À escuta. Medo de mover-me. Chama-me alguém? Respondo. Intriga no ar. Lavra-me
ainda na carne. Aguardo que uma palavra ecoe. Não há sequer rumos de vento. As
coisas fixam-me. Muros estalam-se no instante-limite em que vão dizer. Ouço,
ouço. Que estranho!... Tento reagir. Quedo-me obtuso. Fechado do meu segredo.
Há alguém
dentro do silêncio. Permanece cerrado, sem me responder. Tenho medo de lhe
tocar. Aguarda a minha audácia, temeridade. Avanço para ele. Hesito. Um gesto
que faça ameaça-me de explosão. Que mediocridade!... Acaso perdura em mim o que
pensava morto para sempre? Que é o medo?
O silêncio
estala-me nos dedos. Alguém me chama. Alguém vai me chamar. Vida vai erguer-se
de além vida. O silêncio alonga-se. Tolhido de frio. O quarto cansado de agir
nos acontecimentos do dia anterior a qualquer outro. Tento reagrupar-me todo a
mim.
Afundo-me no
sofá. Acendo um cigarro. Disperso-me na fumaça.
Crescem
sussurros, ululando as vibrações de sangue nos olhos. Incêndios irrompem em
fúrias. Pedras destroçadas invocam interferências nos corpos trêmulos. Gritos
exultam esvoaçar de retinas a buscarem consolo nas letras exumadas.
Riso escuro
de palpitar nos móveis a dormência que começa a abrir, subir pela garganta. A
última ilustração da cova resguarda a incompreendida fealdade dos demônios.
É preciso
morrer. Brotar das terras pelo esquecimento polido, as flores de sangue do
jardim de epitáfios, imantando as idéias, sonhos de homens. Morrer de todas as
coisas. Tudo que é verdade não tem voz nas palavras.
Morte, sois
vós a verdade e o poder; sois a busca de viver.
Nascer,
viver, morrer. Trindade de segunda conjugação. Cubro-me de tácita serenidade
que é procurar razões para retornar ao quarto.
Mortos
fundidos à germinação breve e cinza da terra. Esperanças largadas entre a
formalidade de circunstâncias e a garganta intensa. O pensamento tem mistérios
que só o tempo irá desvendar. Projeto-me à inocência excluída e à exclusão da
plausível realidade, mas a autêntica poeira... – insepulta meiguice do inferno:
filtro a loucura estranha aos últimos medos da noite exonerada na concórdia
universal.
Intercala a
cultura e a obliquidade de risos. Olhar de bengala curta regressa da infâmia
deliberada à miséria latina, solitária. Vozes ridículas apreendem a tristeza no
nada. Tenho medo de ondular as cortinas.
As noites
trazem voz de triunfo, mesmo para o que não me vence. O instantâneo desamparo a
toda alegria; roda em deserto a ideia excessiva incrustada. Sabia o que era
respeito – embora não a conhecesse, não soubesse que sabia. Sede, mas não de
água. Vazio sobe a alma, garganta, e seca a língua. Viver dói.
Sonho.
No alto de
um edifício, havia um homem em pé, equilibrando-se no alongamento de concreto.
Crepúsculo
onde o alcance de túnicas amarra sangue em abismos de poeira. Estava eu na
mesma altura em que o homem se equilibrava no alongamento de concreto.

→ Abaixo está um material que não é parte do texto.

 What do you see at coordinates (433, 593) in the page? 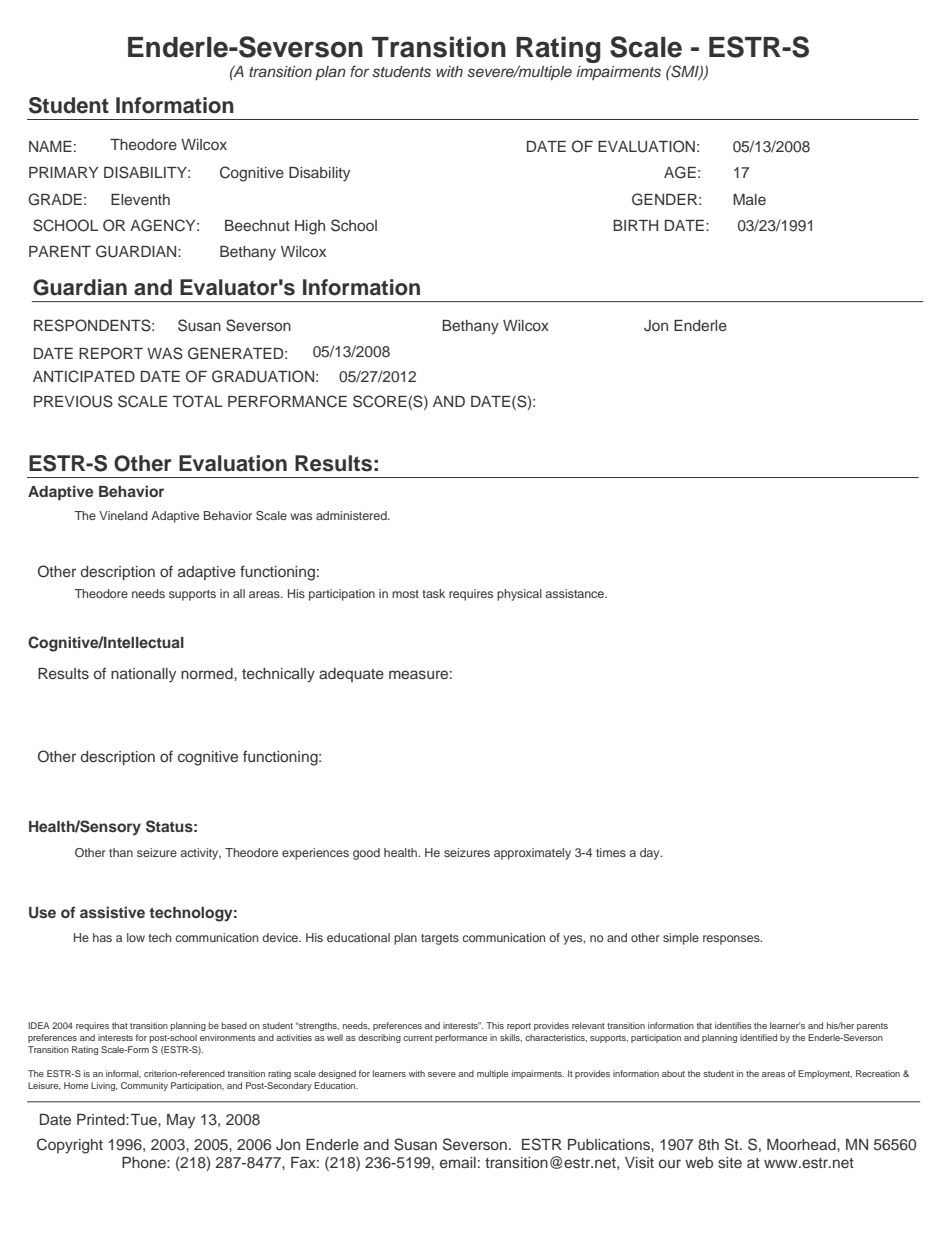
I see `task` at bounding box center [433, 593].
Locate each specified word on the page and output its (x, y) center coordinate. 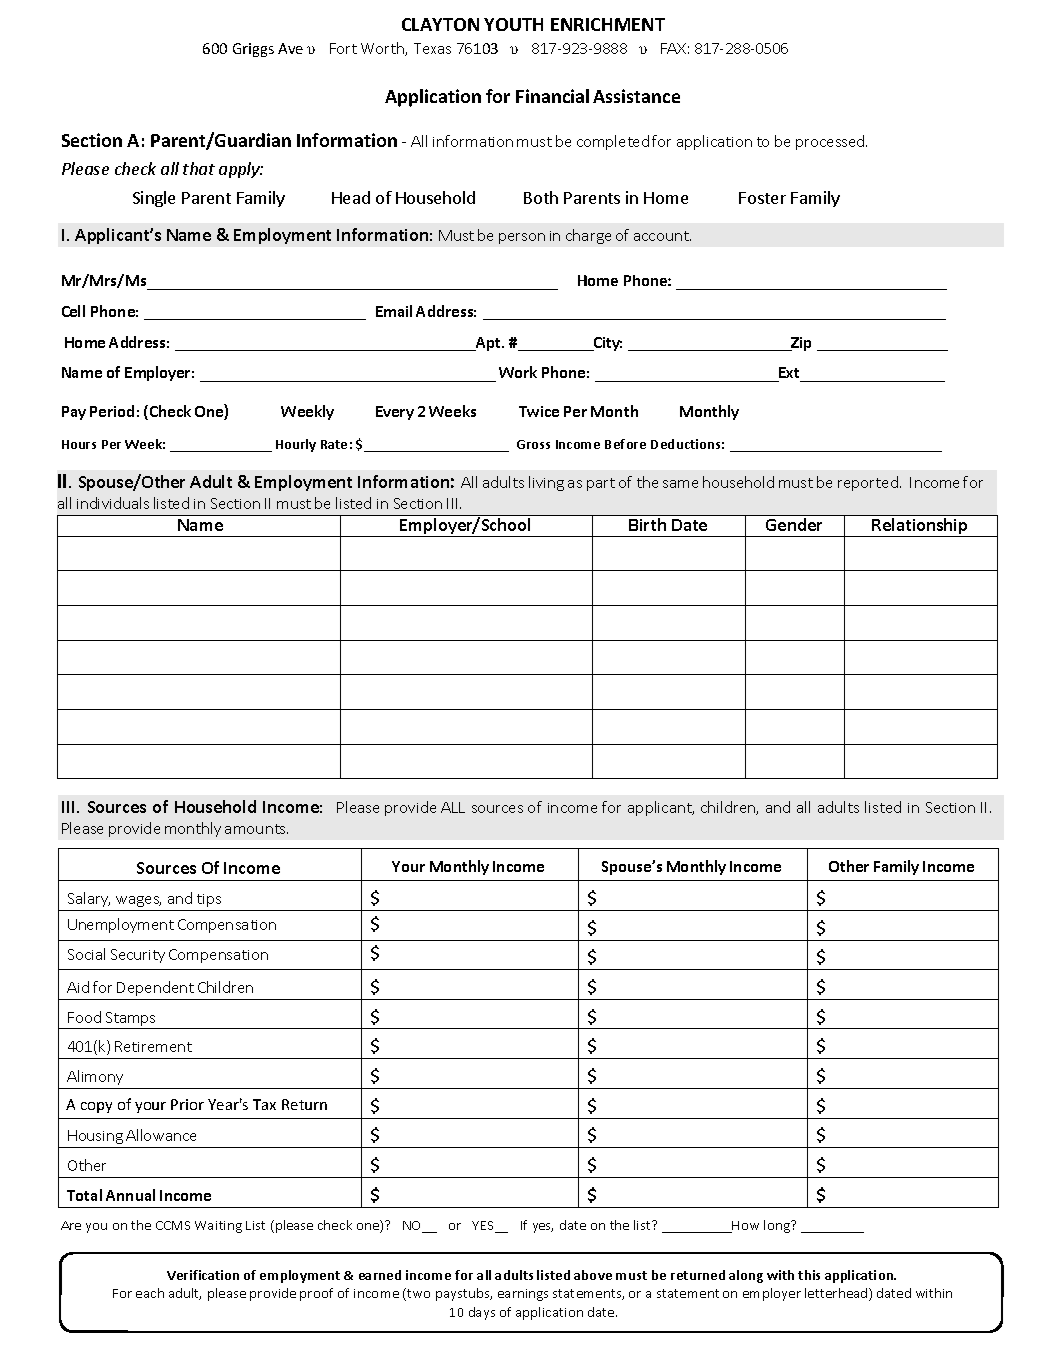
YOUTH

Segurava-me numa corda. Medo de despencar-me. Quedar-me seria um ultraje. Por
que não me equilibrar?
Disse ao
homem:
- Você pode
ficar aí. Equilibra-se. Há um hábito. Não posso fazê-lo. Caio.
Pulei para
dentro de uma sala. Tenho o péssimo costume de...
Sombras de
longos exílios, isolamento – a solidão da franja de sonho ou talvez da dor
contundente.
Pasmo –
atitude de despertar sentimentos anteriores às palavras.
Não desejo
estar só. Horror da solidão. Prolongada insônia. Conversa a só com o ouvir de
análises.
Apelo.
Quietude. Distância. O vento ermo no campo traz a inteligência no bolso. De
Níobe. Antes de terminar o pensamento anterior, na palavra “inteligência”,
imaginei que seria de Níobe, uma prudência frente à solidão, frente à insônia.
O vento ermo
no campo traz a inteligência de Níobe. Dançarina. Às portas das tabacarias, não
sou nada, não quero ser nada. Atiro navalhas aos fingimentos. Se me sentisse
apenas feliz até ao absurdo e aos viscosos. Dúvidas. A descrença cobrir-me-ia
de vergonha. Boca de ânsias sanguíneas.